## CONTENUTO DEL DATASET
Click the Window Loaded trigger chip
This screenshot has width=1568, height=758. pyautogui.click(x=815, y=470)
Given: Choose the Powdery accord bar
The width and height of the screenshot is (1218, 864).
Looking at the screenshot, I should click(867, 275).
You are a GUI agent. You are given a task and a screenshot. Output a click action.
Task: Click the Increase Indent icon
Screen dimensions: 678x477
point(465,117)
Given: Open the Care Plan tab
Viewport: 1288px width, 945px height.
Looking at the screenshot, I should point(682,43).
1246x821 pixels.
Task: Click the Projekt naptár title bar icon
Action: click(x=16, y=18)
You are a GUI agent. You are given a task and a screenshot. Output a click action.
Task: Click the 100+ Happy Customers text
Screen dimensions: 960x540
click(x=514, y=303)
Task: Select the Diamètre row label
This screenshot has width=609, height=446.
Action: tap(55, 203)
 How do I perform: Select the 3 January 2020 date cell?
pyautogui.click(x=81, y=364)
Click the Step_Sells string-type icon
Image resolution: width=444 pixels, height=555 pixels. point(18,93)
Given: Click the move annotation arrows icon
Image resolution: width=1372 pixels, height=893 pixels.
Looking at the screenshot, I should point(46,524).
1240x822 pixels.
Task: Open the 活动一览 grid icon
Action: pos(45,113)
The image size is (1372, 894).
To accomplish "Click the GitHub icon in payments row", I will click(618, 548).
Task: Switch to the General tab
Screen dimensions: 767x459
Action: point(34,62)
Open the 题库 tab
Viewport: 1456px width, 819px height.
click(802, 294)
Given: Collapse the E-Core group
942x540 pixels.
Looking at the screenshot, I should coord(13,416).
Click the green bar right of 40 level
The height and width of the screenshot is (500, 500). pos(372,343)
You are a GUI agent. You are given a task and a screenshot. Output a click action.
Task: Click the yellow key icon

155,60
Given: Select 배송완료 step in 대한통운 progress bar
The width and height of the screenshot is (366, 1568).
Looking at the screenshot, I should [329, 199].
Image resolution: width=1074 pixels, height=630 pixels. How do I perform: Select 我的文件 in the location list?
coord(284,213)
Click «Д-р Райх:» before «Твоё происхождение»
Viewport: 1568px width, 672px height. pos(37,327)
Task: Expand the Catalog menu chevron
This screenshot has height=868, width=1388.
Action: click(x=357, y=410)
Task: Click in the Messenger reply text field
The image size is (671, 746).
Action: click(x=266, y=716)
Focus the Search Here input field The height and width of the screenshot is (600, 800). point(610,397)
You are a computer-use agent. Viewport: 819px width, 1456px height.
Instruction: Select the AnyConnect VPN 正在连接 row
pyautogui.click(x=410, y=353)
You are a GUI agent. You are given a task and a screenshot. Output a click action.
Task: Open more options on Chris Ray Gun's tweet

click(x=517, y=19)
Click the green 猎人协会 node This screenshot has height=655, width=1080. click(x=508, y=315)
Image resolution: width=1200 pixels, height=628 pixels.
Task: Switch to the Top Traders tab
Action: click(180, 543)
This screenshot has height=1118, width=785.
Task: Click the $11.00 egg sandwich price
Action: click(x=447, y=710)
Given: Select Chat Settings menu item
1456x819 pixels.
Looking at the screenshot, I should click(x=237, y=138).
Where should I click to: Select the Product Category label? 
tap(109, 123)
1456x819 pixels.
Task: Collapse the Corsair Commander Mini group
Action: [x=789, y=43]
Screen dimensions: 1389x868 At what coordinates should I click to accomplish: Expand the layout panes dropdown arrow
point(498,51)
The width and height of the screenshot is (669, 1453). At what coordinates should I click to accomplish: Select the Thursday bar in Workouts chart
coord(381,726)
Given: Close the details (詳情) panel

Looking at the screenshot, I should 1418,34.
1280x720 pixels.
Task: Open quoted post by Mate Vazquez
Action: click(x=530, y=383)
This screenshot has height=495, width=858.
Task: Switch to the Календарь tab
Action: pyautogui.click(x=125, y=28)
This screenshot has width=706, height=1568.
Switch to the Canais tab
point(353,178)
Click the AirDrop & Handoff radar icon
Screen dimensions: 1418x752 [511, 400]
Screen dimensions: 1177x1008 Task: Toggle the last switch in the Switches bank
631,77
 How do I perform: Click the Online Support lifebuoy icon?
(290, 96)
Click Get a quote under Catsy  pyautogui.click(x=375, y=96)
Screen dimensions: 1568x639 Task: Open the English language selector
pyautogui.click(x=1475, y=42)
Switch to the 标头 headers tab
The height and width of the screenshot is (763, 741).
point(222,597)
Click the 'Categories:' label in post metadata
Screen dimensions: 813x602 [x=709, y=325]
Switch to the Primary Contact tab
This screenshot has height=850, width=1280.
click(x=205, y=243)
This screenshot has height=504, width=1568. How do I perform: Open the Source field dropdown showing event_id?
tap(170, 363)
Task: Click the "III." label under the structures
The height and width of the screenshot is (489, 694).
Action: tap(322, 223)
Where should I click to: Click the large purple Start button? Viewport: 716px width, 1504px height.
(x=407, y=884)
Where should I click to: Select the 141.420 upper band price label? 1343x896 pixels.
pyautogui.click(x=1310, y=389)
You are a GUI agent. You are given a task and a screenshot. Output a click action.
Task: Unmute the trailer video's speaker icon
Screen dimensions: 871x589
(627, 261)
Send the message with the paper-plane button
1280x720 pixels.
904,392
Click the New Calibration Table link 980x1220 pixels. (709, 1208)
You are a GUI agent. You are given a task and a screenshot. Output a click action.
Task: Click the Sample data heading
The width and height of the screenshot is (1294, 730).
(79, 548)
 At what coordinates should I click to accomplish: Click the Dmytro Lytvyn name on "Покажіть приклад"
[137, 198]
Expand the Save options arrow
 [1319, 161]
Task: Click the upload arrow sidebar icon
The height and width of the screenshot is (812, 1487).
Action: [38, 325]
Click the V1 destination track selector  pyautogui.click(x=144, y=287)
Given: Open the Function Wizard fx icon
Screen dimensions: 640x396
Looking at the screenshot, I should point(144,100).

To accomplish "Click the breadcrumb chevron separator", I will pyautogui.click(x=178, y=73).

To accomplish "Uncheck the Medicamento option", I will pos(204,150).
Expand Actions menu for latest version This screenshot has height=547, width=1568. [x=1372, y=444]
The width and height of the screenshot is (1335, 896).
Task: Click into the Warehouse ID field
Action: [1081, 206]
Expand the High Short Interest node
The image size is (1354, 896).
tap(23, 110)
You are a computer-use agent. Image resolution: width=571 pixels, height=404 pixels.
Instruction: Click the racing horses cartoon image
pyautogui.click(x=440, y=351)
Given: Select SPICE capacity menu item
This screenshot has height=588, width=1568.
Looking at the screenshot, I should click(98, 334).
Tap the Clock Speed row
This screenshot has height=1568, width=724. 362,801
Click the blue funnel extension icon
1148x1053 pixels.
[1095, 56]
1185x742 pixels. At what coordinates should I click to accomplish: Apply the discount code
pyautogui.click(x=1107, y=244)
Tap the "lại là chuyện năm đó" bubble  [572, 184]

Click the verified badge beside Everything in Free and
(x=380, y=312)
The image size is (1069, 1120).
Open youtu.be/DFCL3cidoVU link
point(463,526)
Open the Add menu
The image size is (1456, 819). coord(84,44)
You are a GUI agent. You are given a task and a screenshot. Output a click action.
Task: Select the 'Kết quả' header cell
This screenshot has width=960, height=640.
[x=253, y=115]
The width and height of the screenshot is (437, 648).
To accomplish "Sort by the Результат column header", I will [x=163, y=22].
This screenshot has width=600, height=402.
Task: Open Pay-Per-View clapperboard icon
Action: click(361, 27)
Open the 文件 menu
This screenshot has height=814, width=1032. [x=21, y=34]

## DESCRIZIONE DELL'ESERCIZIO
Ricopia tutti i record riportati sopra, riga per riga, senza alcuna modifica.

## RISPOSTA COMPLETA
Click the Window Loaded trigger chip
This screenshot has width=1568, height=758. pyautogui.click(x=815, y=470)
Given: Choose the Powdery accord bar
The width and height of the screenshot is (1218, 864).
Looking at the screenshot, I should click(867, 275).
You are a GUI agent. You are given a task and a screenshot. Output a click action.
Task: Click the Increase Indent icon
Screen dimensions: 678x477
point(465,117)
Given: Open the Care Plan tab
Viewport: 1288px width, 945px height.
Looking at the screenshot, I should point(682,43).
1246x821 pixels.
Task: Click the Projekt naptár title bar icon
Action: click(x=16, y=18)
You are a GUI agent. You are given a task and a screenshot. Output a click action.
Task: Click the 100+ Happy Customers text
Screen dimensions: 960x540
click(x=514, y=303)
Task: Select the Diamètre row label
This screenshot has width=609, height=446.
Action: tap(55, 203)
 How do I perform: Select the 3 January 2020 date cell?
pyautogui.click(x=81, y=364)
Click the Step_Sells string-type icon
Image resolution: width=444 pixels, height=555 pixels. point(18,93)
Given: Click the move annotation arrows icon
Image resolution: width=1372 pixels, height=893 pixels.
Looking at the screenshot, I should point(46,524).
1240x822 pixels.
Task: Open the 活动一览 grid icon
Action: pos(45,113)
The image size is (1372, 894).
To accomplish "Click the GitHub icon in payments row", I will click(618, 548).
Task: Switch to the General tab
Screen dimensions: 767x459
Action: point(34,62)
Open the 题库 tab
Viewport: 1456px width, 819px height.
click(802, 294)
Given: Collapse the E-Core group
942x540 pixels.
Looking at the screenshot, I should coord(13,416).
Click the green bar right of 40 level
The height and width of the screenshot is (500, 500). pos(372,343)
You are a GUI agent. You are given a task and a screenshot. Output a click action.
Task: Click the yellow key icon

155,60
Given: Select 배송완료 step in 대한통운 progress bar
The width and height of the screenshot is (366, 1568).
Looking at the screenshot, I should [329, 199].
Image resolution: width=1074 pixels, height=630 pixels. How do I perform: Select 我的文件 in the location list?
coord(284,213)
Click «Д-р Райх:» before «Твоё происхождение»
Viewport: 1568px width, 672px height. pos(37,327)
Task: Expand the Catalog menu chevron
This screenshot has height=868, width=1388.
Action: click(x=357, y=410)
Task: Click in the Messenger reply text field
The image size is (671, 746).
Action: click(x=266, y=716)
Focus the Search Here input field The height and width of the screenshot is (600, 800). point(610,397)
You are a computer-use agent. Viewport: 819px width, 1456px height.
Instruction: Select the AnyConnect VPN 正在连接 row
pyautogui.click(x=410, y=353)
You are a GUI agent. You are given a task and a screenshot. Output a click action.
Task: Open more options on Chris Ray Gun's tweet

click(x=517, y=19)
Click the green 猎人协会 node This screenshot has height=655, width=1080. click(x=508, y=315)
Image resolution: width=1200 pixels, height=628 pixels.
Task: Switch to the Top Traders tab
Action: click(180, 543)
This screenshot has height=1118, width=785.
Task: Click the $11.00 egg sandwich price
Action: click(x=447, y=710)
Given: Select Chat Settings menu item
1456x819 pixels.
Looking at the screenshot, I should click(x=237, y=138).
Where should I click to: Select the Product Category label? 
tap(109, 123)
1456x819 pixels.
Task: Collapse the Corsair Commander Mini group
Action: [x=789, y=43]
Screen dimensions: 1389x868 At what coordinates should I click to accomplish: Expand the layout panes dropdown arrow
point(498,51)
The width and height of the screenshot is (669, 1453). At what coordinates should I click to accomplish: Select the Thursday bar in Workouts chart
coord(381,726)
Given: Close the details (詳情) panel

Looking at the screenshot, I should 1418,34.
1280x720 pixels.
Task: Open quoted post by Mate Vazquez
Action: click(x=530, y=383)
This screenshot has height=495, width=858.
Task: Switch to the Календарь tab
Action: pyautogui.click(x=125, y=28)
This screenshot has width=706, height=1568.
Switch to the Canais tab
point(353,178)
Click the AirDrop & Handoff radar icon
Screen dimensions: 1418x752 [511, 400]
Screen dimensions: 1177x1008 Task: Toggle the last switch in the Switches bank
631,77
 How do I perform: Click the Online Support lifebuoy icon?
(290, 96)
Click Get a quote under Catsy  pyautogui.click(x=375, y=96)
Screen dimensions: 1568x639 Task: Open the English language selector
pyautogui.click(x=1475, y=42)
Switch to the 标头 headers tab
The height and width of the screenshot is (763, 741).
point(222,597)
Click the 'Categories:' label in post metadata
Screen dimensions: 813x602 [x=709, y=325]
Switch to the Primary Contact tab
This screenshot has height=850, width=1280.
click(x=205, y=243)
This screenshot has height=504, width=1568. How do I perform: Open the Source field dropdown showing event_id?
tap(170, 363)
Task: Click the "III." label under the structures
The height and width of the screenshot is (489, 694).
Action: tap(322, 223)
Where should I click to: Click the large purple Start button? Viewport: 716px width, 1504px height.
(x=407, y=884)
Where should I click to: Select the 141.420 upper band price label? 1343x896 pixels.
pyautogui.click(x=1310, y=389)
You are a GUI agent. You are given a task and a screenshot. Output a click action.
Task: Unmute the trailer video's speaker icon
Screen dimensions: 871x589
(627, 261)
Send the message with the paper-plane button
1280x720 pixels.
904,392
Click the New Calibration Table link 980x1220 pixels. (709, 1208)
You are a GUI agent. You are given a task and a screenshot. Output a click action.
Task: Click the Sample data heading
The width and height of the screenshot is (1294, 730).
(79, 548)
 At what coordinates should I click to accomplish: Click the Dmytro Lytvyn name on "Покажіть приклад"
[137, 198]
Expand the Save options arrow
 [1319, 161]
Task: Click the upload arrow sidebar icon
The height and width of the screenshot is (812, 1487).
Action: [38, 325]
Click the V1 destination track selector  pyautogui.click(x=144, y=287)
Given: Open the Function Wizard fx icon
Screen dimensions: 640x396
Looking at the screenshot, I should point(144,100).

To accomplish "Click the breadcrumb chevron separator", I will pyautogui.click(x=178, y=73).

To accomplish "Uncheck the Medicamento option", I will pos(204,150).
Expand Actions menu for latest version This screenshot has height=547, width=1568. [x=1372, y=444]
The width and height of the screenshot is (1335, 896).
Task: Click into the Warehouse ID field
Action: [1081, 206]
Expand the High Short Interest node
The image size is (1354, 896).
tap(23, 110)
You are a computer-use agent. Image resolution: width=571 pixels, height=404 pixels.
Instruction: Click the racing horses cartoon image
pyautogui.click(x=440, y=351)
Given: Select SPICE capacity menu item
This screenshot has height=588, width=1568.
Looking at the screenshot, I should click(98, 334).
Tap the Clock Speed row
This screenshot has height=1568, width=724. 362,801
Click the blue funnel extension icon
1148x1053 pixels.
[1095, 56]
1185x742 pixels. At what coordinates should I click to accomplish: Apply the discount code
pyautogui.click(x=1107, y=244)
Tap the "lại là chuyện năm đó" bubble  [572, 184]

Click the verified badge beside Everything in Free and
(x=380, y=312)
The image size is (1069, 1120).
Open youtu.be/DFCL3cidoVU link
point(463,526)
Open the Add menu
The image size is (1456, 819). coord(84,44)
You are a GUI agent. You are given a task and a screenshot. Output a click action.
Task: Select the 'Kết quả' header cell
This screenshot has width=960, height=640.
[x=253, y=115]
The width and height of the screenshot is (437, 648).
To accomplish "Sort by the Результат column header", I will [x=163, y=22].
This screenshot has width=600, height=402.
Task: Open Pay-Per-View clapperboard icon
Action: click(361, 27)
Open the 文件 menu
This screenshot has height=814, width=1032. [x=21, y=34]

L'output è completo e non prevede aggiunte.